---------- Record list ----------

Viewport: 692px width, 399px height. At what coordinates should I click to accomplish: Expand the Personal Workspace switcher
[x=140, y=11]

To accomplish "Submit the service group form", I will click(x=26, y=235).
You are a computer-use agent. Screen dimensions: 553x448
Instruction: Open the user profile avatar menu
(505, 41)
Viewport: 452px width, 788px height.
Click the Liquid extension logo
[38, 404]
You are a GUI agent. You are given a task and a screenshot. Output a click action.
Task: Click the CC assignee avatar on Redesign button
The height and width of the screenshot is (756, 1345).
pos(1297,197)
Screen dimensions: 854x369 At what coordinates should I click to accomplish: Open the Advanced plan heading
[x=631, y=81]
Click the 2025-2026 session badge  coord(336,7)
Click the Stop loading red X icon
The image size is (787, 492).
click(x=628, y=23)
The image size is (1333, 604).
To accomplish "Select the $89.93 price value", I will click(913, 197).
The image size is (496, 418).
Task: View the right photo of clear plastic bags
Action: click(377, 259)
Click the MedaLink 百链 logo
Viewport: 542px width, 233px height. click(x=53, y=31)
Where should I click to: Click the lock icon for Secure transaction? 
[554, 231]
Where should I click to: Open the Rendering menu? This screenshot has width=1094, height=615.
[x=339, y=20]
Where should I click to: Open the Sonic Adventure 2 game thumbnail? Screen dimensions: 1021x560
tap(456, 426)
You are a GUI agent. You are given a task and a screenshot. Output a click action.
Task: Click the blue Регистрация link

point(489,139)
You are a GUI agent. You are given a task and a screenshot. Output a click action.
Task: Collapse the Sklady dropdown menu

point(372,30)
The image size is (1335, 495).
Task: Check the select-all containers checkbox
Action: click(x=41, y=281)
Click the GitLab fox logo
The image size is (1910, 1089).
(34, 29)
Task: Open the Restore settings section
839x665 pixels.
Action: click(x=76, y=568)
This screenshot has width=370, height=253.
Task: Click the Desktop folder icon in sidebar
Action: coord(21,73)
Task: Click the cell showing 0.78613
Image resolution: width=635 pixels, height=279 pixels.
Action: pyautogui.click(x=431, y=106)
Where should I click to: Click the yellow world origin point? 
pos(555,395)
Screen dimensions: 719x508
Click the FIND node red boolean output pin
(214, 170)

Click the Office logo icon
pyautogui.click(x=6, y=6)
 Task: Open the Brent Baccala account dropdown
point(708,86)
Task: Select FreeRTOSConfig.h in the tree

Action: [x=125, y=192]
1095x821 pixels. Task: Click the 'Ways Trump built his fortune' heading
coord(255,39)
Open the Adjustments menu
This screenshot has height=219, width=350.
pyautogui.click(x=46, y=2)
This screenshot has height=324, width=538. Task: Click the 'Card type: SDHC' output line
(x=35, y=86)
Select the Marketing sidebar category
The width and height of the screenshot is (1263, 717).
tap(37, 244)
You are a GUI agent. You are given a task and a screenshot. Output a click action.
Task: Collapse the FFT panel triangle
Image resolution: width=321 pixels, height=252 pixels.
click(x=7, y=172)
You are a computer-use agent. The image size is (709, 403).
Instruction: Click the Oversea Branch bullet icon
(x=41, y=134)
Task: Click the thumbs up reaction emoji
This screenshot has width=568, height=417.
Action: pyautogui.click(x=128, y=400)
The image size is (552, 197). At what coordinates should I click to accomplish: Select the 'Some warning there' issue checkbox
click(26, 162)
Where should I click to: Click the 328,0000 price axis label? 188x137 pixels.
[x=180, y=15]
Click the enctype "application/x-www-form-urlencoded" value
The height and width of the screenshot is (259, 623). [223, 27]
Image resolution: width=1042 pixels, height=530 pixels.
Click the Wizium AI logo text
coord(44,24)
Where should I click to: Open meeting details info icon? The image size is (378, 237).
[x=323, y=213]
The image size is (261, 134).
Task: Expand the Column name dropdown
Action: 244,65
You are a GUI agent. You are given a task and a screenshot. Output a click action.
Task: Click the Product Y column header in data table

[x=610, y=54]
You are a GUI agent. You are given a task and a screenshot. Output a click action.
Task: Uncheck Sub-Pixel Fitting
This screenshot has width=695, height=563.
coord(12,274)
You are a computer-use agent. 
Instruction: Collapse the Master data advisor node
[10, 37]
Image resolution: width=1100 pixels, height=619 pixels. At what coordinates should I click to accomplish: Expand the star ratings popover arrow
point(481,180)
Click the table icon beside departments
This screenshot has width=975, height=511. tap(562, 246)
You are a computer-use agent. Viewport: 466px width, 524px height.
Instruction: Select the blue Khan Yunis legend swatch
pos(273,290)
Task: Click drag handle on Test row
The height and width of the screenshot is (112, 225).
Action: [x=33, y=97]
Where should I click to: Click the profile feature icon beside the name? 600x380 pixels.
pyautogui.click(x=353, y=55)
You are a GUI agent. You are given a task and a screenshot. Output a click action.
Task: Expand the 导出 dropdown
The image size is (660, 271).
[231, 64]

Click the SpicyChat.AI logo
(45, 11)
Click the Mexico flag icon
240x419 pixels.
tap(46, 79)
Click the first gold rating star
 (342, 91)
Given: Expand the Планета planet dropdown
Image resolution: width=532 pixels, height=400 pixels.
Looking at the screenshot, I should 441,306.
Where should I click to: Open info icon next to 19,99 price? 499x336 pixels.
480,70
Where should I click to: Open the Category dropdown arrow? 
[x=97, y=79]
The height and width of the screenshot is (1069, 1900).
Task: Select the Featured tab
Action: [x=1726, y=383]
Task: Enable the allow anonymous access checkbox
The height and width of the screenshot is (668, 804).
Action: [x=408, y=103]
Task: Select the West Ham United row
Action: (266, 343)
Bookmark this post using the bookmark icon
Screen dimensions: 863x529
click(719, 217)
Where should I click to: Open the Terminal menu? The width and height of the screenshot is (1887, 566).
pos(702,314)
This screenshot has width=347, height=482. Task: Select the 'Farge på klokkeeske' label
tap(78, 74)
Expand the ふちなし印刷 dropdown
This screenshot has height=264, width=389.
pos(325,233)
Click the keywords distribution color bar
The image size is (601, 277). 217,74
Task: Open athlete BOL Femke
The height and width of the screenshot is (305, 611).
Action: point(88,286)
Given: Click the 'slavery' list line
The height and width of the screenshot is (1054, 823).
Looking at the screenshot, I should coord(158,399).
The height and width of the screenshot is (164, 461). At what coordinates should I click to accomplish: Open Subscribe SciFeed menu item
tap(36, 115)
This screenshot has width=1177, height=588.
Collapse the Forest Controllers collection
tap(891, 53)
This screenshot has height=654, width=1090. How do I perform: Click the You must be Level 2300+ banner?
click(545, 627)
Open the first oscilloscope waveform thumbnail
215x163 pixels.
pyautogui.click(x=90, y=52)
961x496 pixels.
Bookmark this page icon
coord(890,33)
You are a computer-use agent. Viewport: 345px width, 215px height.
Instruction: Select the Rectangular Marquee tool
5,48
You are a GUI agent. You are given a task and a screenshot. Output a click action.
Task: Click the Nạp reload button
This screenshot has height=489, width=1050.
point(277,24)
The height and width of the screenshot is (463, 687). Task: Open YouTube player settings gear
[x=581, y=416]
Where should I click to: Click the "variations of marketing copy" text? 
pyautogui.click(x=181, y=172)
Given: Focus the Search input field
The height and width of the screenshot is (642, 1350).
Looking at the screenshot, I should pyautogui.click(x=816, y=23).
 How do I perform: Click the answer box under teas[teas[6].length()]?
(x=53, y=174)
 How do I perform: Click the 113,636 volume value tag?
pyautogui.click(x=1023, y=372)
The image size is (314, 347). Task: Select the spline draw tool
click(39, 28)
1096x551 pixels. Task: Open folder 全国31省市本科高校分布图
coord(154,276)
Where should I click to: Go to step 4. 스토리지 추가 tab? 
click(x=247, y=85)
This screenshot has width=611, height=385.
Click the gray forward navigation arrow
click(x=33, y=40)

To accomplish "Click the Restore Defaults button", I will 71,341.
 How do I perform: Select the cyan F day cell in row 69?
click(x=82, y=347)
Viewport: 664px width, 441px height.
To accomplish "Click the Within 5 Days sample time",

----------

_Stated exercise:_
Locate each line in the items above that contains the string "size" and copy those lines in full. Case counts.

_The output:_
The image size is (787, 492).
The image size is (1333, 604).
The image size is (496, 418).
The image size is (1335, 495).
The image size is (1910, 1089).
You are a computer-use agent. The image size is (709, 403).
The image size is (552, 197). At what coordinates should I click to accomplish: Select the 'Some warning there' issue checkbox
Where should I click to: Open meeting details info icon? The image size is (378, 237).
The image size is (261, 134).
The image size is (660, 271).
The image size is (601, 277). 217,74
The image size is (314, 347). Task: Select the spline draw tool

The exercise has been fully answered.